I disagree. The whole Python 3000 thing is about cleaning up design errors before they become entrenched.
That said, I don't think any language that I've used supports Unicode in an "excellent" way, certainly not outside the BMP.
I've never had to explore there before, so I couldn't really comment. What I saw of Java looked very good, though. Surely a newer language such as C# also gets things right?
I'll be watching for whatever you propose for text handling in C++ too. Years ago, I was involved in proposing a book with almost exactly that title - "International text handling in C++". It didn't proceed, which is probably a good thing because I'm pretty sure now I'd have completely ballsed it up. I've persued this subject with vigour since then, but it's still something I'm interested in. If you've got code, I'd love to see it.

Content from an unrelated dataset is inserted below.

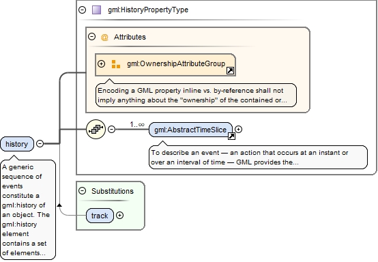Click the sequence compositor circle icon
378x262 pixels.
(x=96, y=129)
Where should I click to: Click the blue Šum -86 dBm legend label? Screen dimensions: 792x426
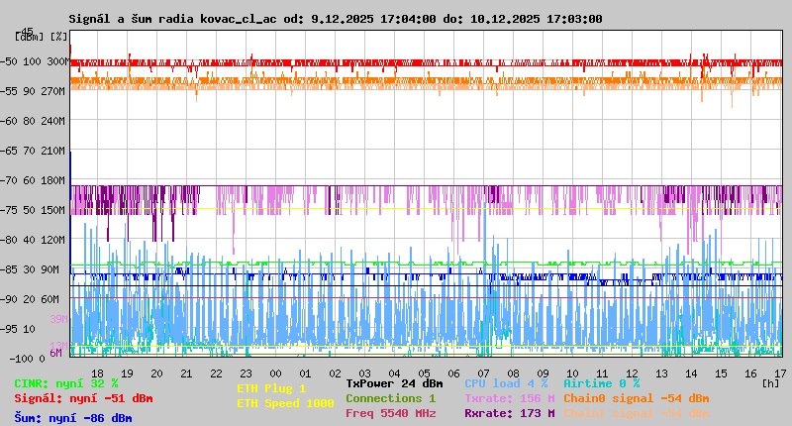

Sorry, I have no proposal and no code I can show. I just recall reading somewhere -- probably the CVu standards report -- that improved support for Unicode was on the C++0X agenda.
-
Ah, I've misunderstood - I thought you had some text processing ace up your sleeve :)
-
Apologies for raising your hopes. When I wrote "watch this space" I should really have said "wait and see what the C++ standards committee come up with".
Actually, Python's support for Unicode is starting to grow on me, though I still think the variant builds are unfortunate. Support for various other text encodings is extremely good.
My general recommendation for text conversion utilities and similar in C++ is to use Python to generate the required C++. Here's a simple example of what I mean.
-
At least the python version brought by debian testing seems to be a wide build.